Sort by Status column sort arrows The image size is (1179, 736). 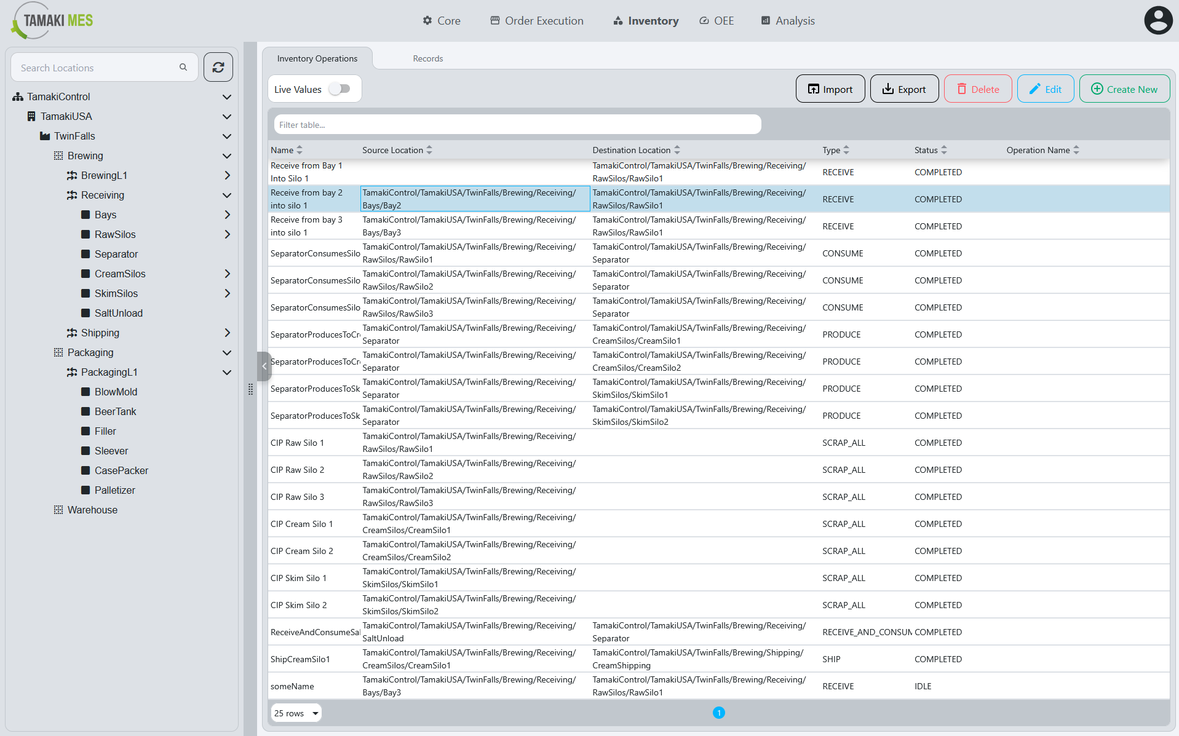[x=944, y=150]
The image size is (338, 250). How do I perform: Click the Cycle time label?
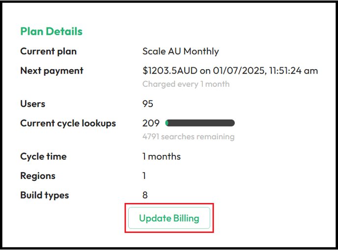(x=44, y=156)
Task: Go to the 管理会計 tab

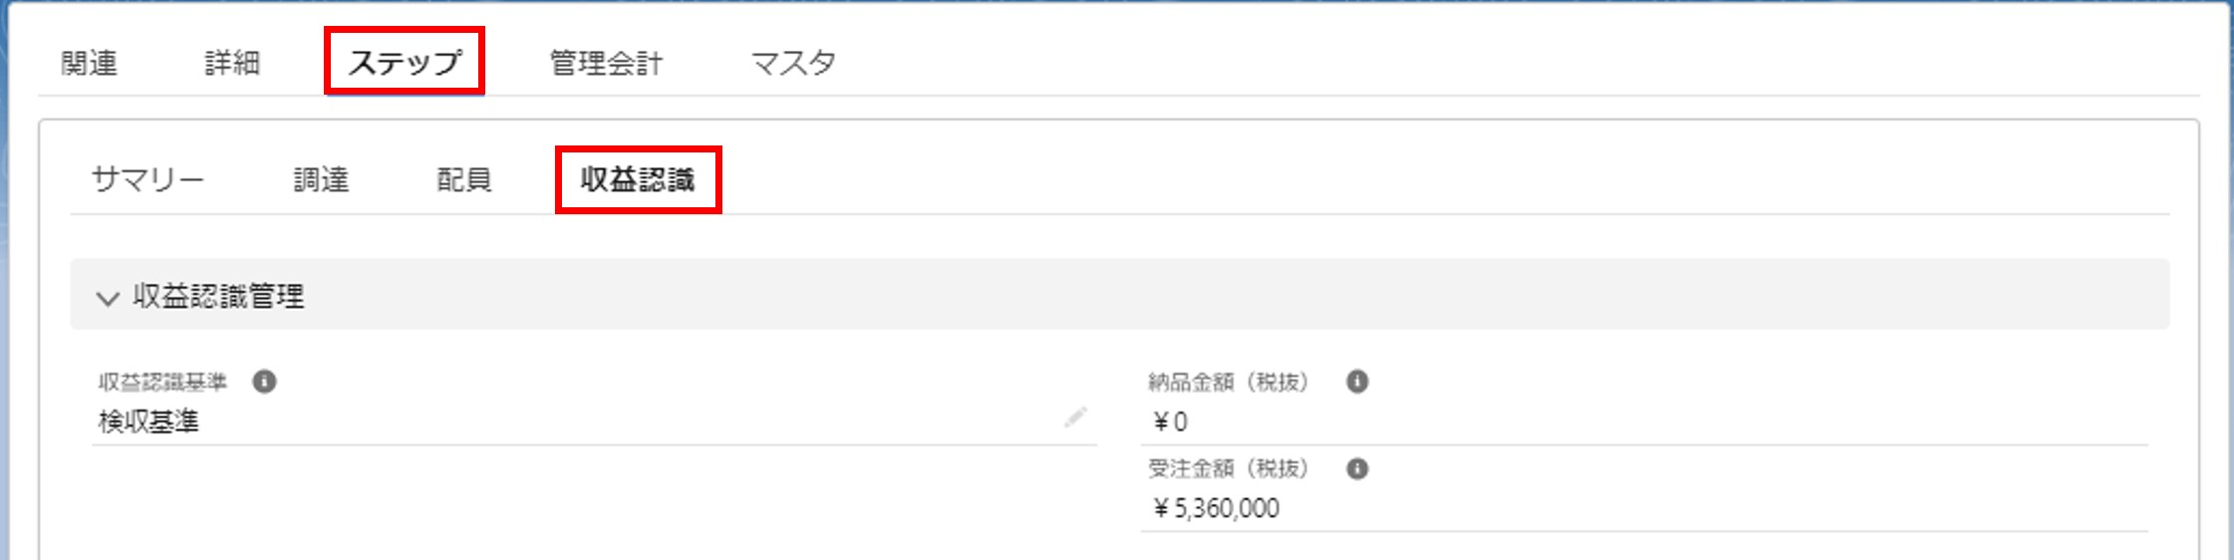Action: 607,64
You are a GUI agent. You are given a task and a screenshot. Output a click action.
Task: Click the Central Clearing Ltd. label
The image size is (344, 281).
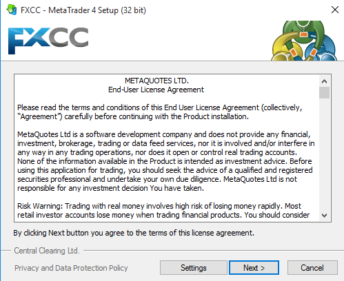(x=47, y=251)
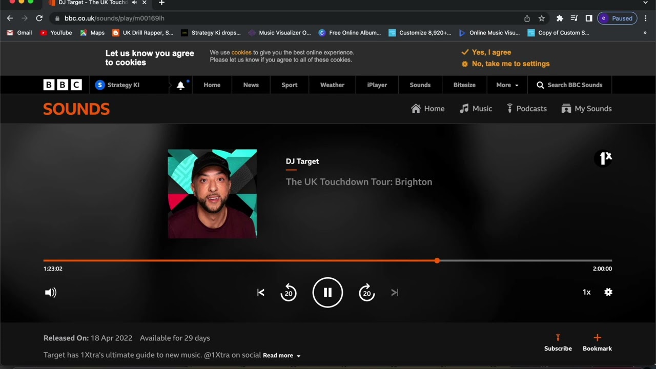
Task: Rewind 20 seconds
Action: tap(289, 292)
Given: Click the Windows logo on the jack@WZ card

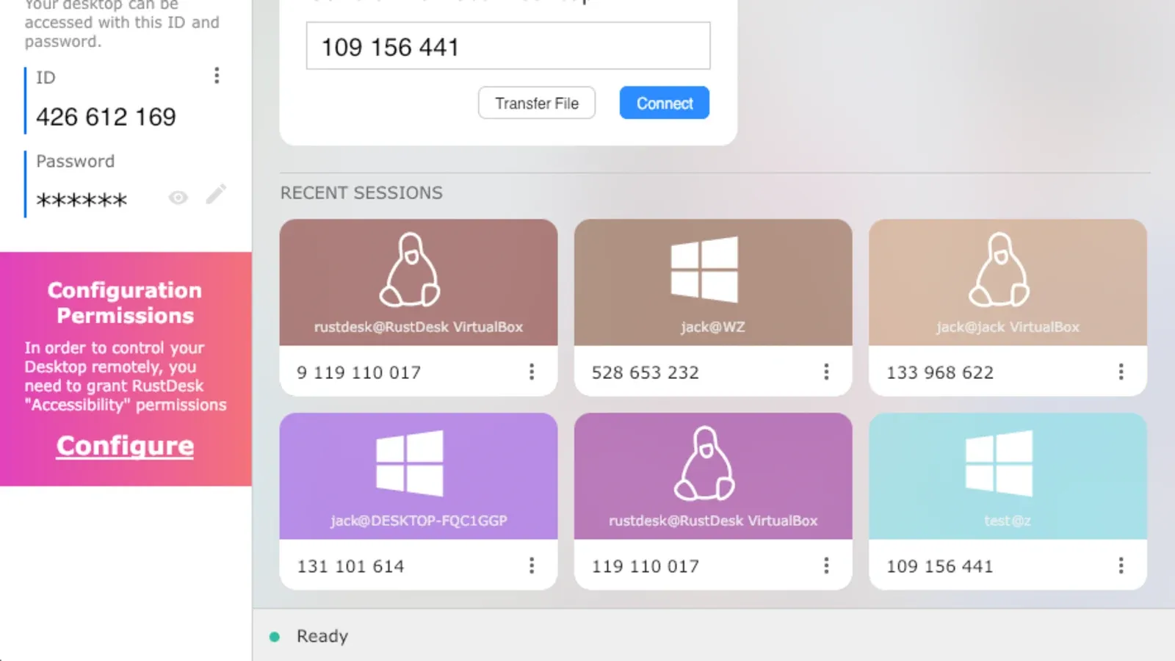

===

> Task objective
From the line that contains "Task: Go to the 管理会計 tab" to the last line of the data, print each line exactly, both ends included, and omit the pictures.

> Answer space
Task: Go to the 管理会計 tab

Action: 607,64
You are a GUI agent. You are given a task and a screenshot. Output a click action.
Task: Click the Central Clearing Ltd. label
The image size is (344, 281).
(x=47, y=251)
Task: Rewind 20 seconds
Action: tap(289, 292)
Given: Click the Windows logo on the jack@WZ card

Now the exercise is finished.